Under California Labor Code §5814, when a California workers' comp insurer unreasonably delays or denies a benefit owed to a Boron worker, a 25% penalty attaches to that delayed benefit — temporary disability not paid timely under California Labor Code §4650, medical treatment not authorized under California Labor Code §4600, permanent disability advances not paid on schedule under California Labor Code §4658. The penalty applies per benefit unreasonably delayed, not once per case. The Boron workers' comp judge applies California Labor Code §5814 after a focused evidentiary showing on the dated delay record.

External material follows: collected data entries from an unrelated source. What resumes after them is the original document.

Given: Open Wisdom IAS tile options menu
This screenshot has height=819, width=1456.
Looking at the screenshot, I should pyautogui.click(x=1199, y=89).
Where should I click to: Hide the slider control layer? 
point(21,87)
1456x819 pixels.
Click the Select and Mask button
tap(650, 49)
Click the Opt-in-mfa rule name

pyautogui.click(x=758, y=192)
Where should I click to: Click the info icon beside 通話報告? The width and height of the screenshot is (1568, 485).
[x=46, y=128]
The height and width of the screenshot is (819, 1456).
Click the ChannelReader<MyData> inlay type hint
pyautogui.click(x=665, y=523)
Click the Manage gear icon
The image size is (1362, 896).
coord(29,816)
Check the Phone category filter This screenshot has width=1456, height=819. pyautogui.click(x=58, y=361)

On a Boron borax-mine equipment operator's cumulative-trauma case, the Boron Petition for Reconsideration under California Labor Code §5900 runs on the California Labor Code §5903 clock: 25 days from mail service of the adverse WCJ decision, 20 days if served electronically via EAMS under Title 8 CCR section 10605. The Petition specifies the §5903 grounds — newly discovered evidence, fraud, the WCJ acting without or in excess of powers, an unreasonable factual finding, an error of law, or insufficient or excessive findings. On Boron borax mine / Edwards-corridor files, the most-cited grounds are unreasonable factual findings on §5402(b)-presumption rebuttal and errors of law on §4663 apportionment or §4660 occupational-variant calls. The WCAB either modifies or denies; denial opens the §5950 Writ of Review within 45 days.
Injured at work in Boron? Call (661) 273-1780
Tap to call →Boron denied-claim appeals are heard at the Bakersfield district office of the Workers' Compensation Appeals Board, the only WCAB in Kern County. Yazdchi Law regularly appears at the Bakersfield WCAB on denied-claim appeals from Boron, including those that involve the California Labor Code §5402(b) 90-day presumption, the California Labor Code §5814 25% penalty, and the California Labor Code §5903 25-day/20-day Petition for Reconsideration deadline. Related coverage: Boron workers' comp claims.
The §5402(b) 90-day insurer decision window starts the day the Boron worker files the DWC-1, not the day the insurer receives it. On a Boron borax-mine equipment operator's cumulative-trauma case, common Boron borax-mine extractive operations and Edwards-adjacent contracting insurers hold the file open on QME-panel timing under California Labor Code §4062.2 or UR cycles under California Labor Code §4610 — both of which can blow past 90 days. Under California Labor Code §5402(b), once the window passes, the injury is presumed compensable, rebuttable only by reasonable-diligence evidence. Under California Labor Code §5402(c), $10,000 of immediate medical treatment is owed within one day of the DWC-1 regardless of the 90-day status.
The §5814 25% penalty record on a Boron denial is built on the dated benefit-payment ledger: when temporary disability under California Labor Code §4650 was due, when it was paid, when treatment under California Labor Code §4600 was requested, when UR ruled, when the §5402(c) one-day medical duty triggered. On a high-desert heavy-haul driver's lumbar injury, each delay becomes a separate §5814 trigger. The mine-equipment cumulative-trauma, heavy-haul truck back injuries, and Edwards-contractor cumulative cases produces benefit-delay patterns that the Boron WCAB sees frequently and rules on with focused evidentiary hearings.
Last reviewed by Eman Yazdchi, Esq., May 2026.